Effects of HSP90 Inhibition
Susan Lyman, Ph.D., research scientist at Exelixis, presented a cell-cycle analysis method that she and her colleagues developed. “This new method allows us to easily profile cell-cycle perturbations in a large number of samples, with improved throughput and greater information content versus classical methods of cell-cycle analysis like FACS.”
Dr. Lyman noted that cell-cycle analysis has traditionally been carried out by fluorescence activated cell sorting (FACS). The new method, in contrast, uses image-based assessment of fluorescently labeled cells, combining a measurement of DNA content with imaging of several phase-specific readouts.
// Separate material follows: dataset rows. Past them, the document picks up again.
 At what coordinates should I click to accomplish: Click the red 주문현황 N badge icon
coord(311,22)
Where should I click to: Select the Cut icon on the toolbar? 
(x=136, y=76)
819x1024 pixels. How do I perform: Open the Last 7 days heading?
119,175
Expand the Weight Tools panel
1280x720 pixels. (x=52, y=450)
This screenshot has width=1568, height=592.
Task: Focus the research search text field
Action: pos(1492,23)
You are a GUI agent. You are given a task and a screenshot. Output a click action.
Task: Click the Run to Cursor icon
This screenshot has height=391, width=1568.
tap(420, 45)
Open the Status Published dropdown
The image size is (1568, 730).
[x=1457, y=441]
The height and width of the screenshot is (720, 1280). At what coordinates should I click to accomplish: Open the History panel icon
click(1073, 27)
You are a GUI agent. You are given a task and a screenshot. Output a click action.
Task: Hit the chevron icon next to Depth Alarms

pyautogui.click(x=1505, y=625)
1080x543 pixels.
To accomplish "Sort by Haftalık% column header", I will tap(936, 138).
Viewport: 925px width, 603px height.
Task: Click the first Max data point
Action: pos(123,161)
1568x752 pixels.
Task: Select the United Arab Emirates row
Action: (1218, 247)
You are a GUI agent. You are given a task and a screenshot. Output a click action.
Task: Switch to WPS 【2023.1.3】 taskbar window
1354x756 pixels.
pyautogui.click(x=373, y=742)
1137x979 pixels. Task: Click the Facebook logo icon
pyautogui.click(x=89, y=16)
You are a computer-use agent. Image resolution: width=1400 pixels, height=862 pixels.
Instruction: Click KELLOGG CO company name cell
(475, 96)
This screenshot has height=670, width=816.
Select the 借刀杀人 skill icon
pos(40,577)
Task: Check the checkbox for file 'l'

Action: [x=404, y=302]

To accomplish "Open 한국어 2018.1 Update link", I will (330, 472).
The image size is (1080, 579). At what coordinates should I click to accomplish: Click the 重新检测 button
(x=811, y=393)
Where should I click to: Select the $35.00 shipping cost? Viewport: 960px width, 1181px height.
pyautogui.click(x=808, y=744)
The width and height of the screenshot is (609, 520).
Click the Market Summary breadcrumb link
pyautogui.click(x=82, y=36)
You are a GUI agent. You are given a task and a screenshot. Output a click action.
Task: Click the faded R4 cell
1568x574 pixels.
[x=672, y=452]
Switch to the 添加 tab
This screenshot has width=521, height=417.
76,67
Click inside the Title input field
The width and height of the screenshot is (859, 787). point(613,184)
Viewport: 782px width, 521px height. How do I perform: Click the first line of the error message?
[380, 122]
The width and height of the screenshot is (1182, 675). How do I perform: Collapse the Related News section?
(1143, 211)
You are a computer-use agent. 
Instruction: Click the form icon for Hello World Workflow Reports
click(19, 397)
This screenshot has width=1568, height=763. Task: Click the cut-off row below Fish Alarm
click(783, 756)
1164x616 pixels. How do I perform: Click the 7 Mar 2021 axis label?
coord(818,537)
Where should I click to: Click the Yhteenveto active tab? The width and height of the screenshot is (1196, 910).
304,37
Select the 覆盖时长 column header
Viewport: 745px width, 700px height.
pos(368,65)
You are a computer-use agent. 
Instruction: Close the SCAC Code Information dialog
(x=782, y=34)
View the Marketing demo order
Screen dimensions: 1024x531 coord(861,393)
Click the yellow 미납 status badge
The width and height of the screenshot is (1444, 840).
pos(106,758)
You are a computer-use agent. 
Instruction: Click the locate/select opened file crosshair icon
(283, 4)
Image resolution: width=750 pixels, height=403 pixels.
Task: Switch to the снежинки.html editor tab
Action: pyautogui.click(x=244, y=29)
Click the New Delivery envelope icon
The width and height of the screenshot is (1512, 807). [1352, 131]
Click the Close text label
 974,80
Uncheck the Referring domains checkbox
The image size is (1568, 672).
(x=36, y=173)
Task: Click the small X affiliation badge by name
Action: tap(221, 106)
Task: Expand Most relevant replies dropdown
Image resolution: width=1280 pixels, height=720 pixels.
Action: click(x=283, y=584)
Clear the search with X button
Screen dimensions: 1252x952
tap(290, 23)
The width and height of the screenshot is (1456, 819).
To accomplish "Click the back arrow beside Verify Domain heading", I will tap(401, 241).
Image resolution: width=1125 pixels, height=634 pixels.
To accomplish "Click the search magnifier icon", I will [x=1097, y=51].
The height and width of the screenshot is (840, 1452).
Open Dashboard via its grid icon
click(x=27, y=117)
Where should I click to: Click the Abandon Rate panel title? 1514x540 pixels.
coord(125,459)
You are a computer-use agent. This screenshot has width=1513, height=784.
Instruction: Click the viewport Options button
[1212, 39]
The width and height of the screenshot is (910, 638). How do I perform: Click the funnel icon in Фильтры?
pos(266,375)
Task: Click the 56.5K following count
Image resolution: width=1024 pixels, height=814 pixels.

“The end result is a novel and robust high-throughput Cellomics-based cell-cycle assay that reports the phase status of a cell as well as its DNA content.” Dr. Lyman and her colleagues applied this technique to examine the cell-cycle perturbations caused by inhibition of HSP90, a molecular chaperone that enhances the stability of client proteins.
“We used the high-content cell-cycle method to analyze the cell-cycle effects of several different small molecule inhibitors of HSP90 in a large panel of cancer cell lines and were amazed at how distinct HSP90 inhibitors yielded nearly identical cell-cycle phenotypes. It’s been a very useful tool for profiling small molecules,” Dr. Lyman insisted.
“In developing this cell-cycle analysis method, we tried to combine the best aspects of FACS and the best aspects of high-content imaging to generate high-quality cell-profiling data for our internal preclinical studies. Essentially, we have created a new application of some existing technologies to produce an efficient and robust means of assessing cell-cycle perturbations to help drive our preclinical development.”